勝っていれば首位に1ゲーム差と迫って翌8日から神宮での直接対決3連戦へ乗り込めた。首脳陣は直近6試合のうち5試合に投げていた岩崎の疲労を考慮し、3連投を避けて温存。直近7試合無失点で評価を高めていた及川を選んだ。結果的にシーズンの流れを左右する被弾となったが、このとき唇をかんだ及川は「1球の大切さ」を優勝争いの中で肌で感じ取った。

及川は横浜高時代、ヤクルト奥川、ロッテ佐々木朗、チームメートの西純と並び「高校四天王」と呼ばれた。ほかの3人は1位、及川は3位指名。将来の柱になるため2軍で先発の英才教育を受けていた。当初1軍では「7回の男」を投手主将の左腕岩貞を想定したが、調子が上がらず岩崎、スアレスへつなぐ人材が定まらなかった。左のリリーフが手薄な事情から及川が5月19日に昇格しブルペンに加わった。矢野監督は「本当は先発させたいが、中継ぎもいい経験になる」と説明。及川は150キロ超の直球とスライダーを軸に短いイニングを力で抑えていく。五輪中断期間にいったん先発調整もしたが、最終的に全て救援で39試合に登板し2勝3敗10ホールド、防御率3・69だった。開幕当初は計算していなかった及川の経験と成長は来季以降へ明るい材料となった。

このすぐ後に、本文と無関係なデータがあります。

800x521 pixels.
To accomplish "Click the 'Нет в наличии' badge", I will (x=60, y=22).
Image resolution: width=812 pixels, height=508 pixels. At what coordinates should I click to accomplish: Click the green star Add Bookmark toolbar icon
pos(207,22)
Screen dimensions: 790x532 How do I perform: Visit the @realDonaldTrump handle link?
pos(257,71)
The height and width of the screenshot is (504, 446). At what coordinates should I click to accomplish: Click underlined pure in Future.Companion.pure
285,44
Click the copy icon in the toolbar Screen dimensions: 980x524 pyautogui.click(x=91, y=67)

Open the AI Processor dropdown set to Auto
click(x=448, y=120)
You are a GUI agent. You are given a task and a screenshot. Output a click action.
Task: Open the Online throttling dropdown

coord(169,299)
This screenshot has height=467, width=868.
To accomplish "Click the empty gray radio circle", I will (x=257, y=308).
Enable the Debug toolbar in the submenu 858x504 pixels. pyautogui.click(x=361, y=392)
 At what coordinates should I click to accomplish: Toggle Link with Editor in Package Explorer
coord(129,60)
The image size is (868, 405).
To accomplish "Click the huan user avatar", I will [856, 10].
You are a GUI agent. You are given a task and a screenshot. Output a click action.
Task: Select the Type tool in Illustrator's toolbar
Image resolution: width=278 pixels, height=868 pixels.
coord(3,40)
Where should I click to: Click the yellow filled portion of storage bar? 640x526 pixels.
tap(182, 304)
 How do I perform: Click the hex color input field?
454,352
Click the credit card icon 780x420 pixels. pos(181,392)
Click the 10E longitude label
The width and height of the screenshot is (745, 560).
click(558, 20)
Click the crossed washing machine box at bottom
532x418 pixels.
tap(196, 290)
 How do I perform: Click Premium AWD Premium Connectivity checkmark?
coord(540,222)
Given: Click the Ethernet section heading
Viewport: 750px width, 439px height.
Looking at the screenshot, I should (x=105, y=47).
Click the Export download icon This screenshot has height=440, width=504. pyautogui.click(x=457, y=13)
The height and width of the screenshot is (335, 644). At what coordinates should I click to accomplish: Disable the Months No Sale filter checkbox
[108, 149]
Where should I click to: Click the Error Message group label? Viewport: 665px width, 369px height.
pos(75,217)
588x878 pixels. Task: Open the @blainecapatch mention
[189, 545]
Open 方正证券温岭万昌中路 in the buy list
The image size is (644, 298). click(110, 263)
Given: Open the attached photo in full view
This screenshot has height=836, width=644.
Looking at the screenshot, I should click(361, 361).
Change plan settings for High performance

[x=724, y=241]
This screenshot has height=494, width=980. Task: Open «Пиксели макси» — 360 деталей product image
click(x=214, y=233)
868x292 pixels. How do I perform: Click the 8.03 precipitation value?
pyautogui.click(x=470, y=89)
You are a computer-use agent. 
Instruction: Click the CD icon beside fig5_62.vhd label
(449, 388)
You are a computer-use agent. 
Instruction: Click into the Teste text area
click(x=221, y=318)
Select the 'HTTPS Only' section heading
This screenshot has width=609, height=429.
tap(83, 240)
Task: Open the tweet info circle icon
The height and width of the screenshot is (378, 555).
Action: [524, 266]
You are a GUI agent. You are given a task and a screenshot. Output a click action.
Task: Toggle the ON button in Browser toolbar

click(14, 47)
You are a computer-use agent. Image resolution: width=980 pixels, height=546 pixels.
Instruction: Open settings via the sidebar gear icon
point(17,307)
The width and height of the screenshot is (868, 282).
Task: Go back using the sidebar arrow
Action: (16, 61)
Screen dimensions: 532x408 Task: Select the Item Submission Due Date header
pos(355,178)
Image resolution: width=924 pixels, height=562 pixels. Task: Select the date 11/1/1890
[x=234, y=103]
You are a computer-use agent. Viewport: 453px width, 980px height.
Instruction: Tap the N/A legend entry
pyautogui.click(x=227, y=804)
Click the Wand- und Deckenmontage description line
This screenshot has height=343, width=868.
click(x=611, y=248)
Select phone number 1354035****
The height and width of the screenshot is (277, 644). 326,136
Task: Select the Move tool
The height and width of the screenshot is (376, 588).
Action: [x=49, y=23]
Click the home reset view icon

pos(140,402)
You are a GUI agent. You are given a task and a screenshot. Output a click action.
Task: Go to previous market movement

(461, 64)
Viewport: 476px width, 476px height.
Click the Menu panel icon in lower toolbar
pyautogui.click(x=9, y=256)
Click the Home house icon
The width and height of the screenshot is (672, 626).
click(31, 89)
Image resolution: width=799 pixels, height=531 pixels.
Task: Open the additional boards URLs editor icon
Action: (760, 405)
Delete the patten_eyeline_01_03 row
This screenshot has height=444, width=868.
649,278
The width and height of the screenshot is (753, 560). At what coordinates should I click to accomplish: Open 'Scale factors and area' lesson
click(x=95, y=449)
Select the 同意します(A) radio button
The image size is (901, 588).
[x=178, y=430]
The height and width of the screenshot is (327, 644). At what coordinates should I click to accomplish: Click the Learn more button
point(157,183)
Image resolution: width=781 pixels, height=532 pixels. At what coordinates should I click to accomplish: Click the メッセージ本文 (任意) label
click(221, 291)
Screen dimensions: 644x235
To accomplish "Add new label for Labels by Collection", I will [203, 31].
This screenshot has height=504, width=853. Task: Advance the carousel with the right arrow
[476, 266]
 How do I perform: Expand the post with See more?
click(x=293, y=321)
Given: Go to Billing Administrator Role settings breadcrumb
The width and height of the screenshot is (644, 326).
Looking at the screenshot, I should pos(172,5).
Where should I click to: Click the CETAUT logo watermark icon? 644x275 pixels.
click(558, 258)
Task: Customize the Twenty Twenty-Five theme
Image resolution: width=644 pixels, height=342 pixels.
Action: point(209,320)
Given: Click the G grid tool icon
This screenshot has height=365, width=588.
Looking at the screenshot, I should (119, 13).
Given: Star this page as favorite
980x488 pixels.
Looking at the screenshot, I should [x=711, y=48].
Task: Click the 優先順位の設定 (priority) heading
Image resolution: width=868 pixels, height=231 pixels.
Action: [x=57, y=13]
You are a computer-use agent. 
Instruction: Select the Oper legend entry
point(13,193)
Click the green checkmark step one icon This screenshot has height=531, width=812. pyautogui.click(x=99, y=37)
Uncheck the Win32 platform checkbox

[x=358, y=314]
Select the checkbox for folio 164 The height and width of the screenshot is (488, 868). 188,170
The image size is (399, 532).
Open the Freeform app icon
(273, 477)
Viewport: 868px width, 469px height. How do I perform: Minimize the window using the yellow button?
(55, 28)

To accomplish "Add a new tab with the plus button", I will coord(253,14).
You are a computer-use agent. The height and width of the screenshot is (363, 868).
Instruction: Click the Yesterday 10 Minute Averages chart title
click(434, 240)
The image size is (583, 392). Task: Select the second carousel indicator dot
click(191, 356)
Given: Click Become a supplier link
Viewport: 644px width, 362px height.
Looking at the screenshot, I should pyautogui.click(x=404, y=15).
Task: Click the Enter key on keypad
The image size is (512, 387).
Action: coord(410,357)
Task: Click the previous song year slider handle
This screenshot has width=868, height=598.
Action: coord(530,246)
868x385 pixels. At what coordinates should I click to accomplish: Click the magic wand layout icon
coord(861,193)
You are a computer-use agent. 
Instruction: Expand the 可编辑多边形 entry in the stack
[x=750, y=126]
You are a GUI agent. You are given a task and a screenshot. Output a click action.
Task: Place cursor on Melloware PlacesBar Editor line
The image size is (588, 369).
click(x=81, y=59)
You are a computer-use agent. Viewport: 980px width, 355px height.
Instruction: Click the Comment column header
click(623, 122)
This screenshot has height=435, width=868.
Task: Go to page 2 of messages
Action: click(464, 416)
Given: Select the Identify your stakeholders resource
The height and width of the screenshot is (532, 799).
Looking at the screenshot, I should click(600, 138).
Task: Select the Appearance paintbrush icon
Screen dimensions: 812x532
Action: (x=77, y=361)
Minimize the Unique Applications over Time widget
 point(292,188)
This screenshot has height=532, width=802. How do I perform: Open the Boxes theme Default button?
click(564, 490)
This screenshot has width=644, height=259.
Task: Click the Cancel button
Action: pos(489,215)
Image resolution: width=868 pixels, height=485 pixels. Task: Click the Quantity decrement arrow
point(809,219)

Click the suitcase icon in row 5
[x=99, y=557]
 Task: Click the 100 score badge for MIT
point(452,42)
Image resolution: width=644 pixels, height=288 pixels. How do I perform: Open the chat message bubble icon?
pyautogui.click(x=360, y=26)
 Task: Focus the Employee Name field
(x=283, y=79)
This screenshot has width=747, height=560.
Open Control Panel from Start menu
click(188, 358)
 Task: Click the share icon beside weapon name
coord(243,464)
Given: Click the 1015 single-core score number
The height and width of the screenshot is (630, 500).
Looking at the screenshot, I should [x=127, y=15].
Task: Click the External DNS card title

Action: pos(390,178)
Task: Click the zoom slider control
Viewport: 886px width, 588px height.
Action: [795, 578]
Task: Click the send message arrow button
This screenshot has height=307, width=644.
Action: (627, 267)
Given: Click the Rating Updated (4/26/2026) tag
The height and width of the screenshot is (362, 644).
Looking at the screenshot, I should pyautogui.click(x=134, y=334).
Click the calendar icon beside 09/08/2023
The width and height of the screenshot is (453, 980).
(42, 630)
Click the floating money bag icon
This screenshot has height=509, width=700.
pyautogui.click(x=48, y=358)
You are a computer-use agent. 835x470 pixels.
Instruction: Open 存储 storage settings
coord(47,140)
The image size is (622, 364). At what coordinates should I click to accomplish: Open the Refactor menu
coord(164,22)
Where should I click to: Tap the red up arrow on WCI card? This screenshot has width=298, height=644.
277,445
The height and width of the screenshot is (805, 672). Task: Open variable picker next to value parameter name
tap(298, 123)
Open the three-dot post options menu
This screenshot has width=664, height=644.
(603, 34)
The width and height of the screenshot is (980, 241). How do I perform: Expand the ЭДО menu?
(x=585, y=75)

エース西勇は首の寝違え、右肘違和感などに泣かされ6勝止まり。阪神で3年連続2桁勝利はならなかった。開幕投手の藤浪は3勝で途中から中継ぎに回り、終盤は2軍だった。その穴を埋めるように若い力が台頭した。及川と同期の西純は5月19日ヤクルト戦で5回無安打無失点でプロ初勝利。同じく同期で大卒2年目の小川は8月下旬から定着し、中継ぎで19試合で1勝0敗2ホールド。ドラフト2位の伊藤将は先発の柱として10勝を挙げた。

今季のスローガンは「挑・超・頂」。失敗しながら前向きに挑戦し、昨日の自分を超える取り組みもあった。ただ、頂点には届かなかった。野手、そして投手でも多く芽吹いた若い力は来季以降へのエネルギーになる。各所で出たつまずきを奇貨にして、阪神はこの秋じっくりと牙を研いでいる。【阪神特別取材班】(おわり)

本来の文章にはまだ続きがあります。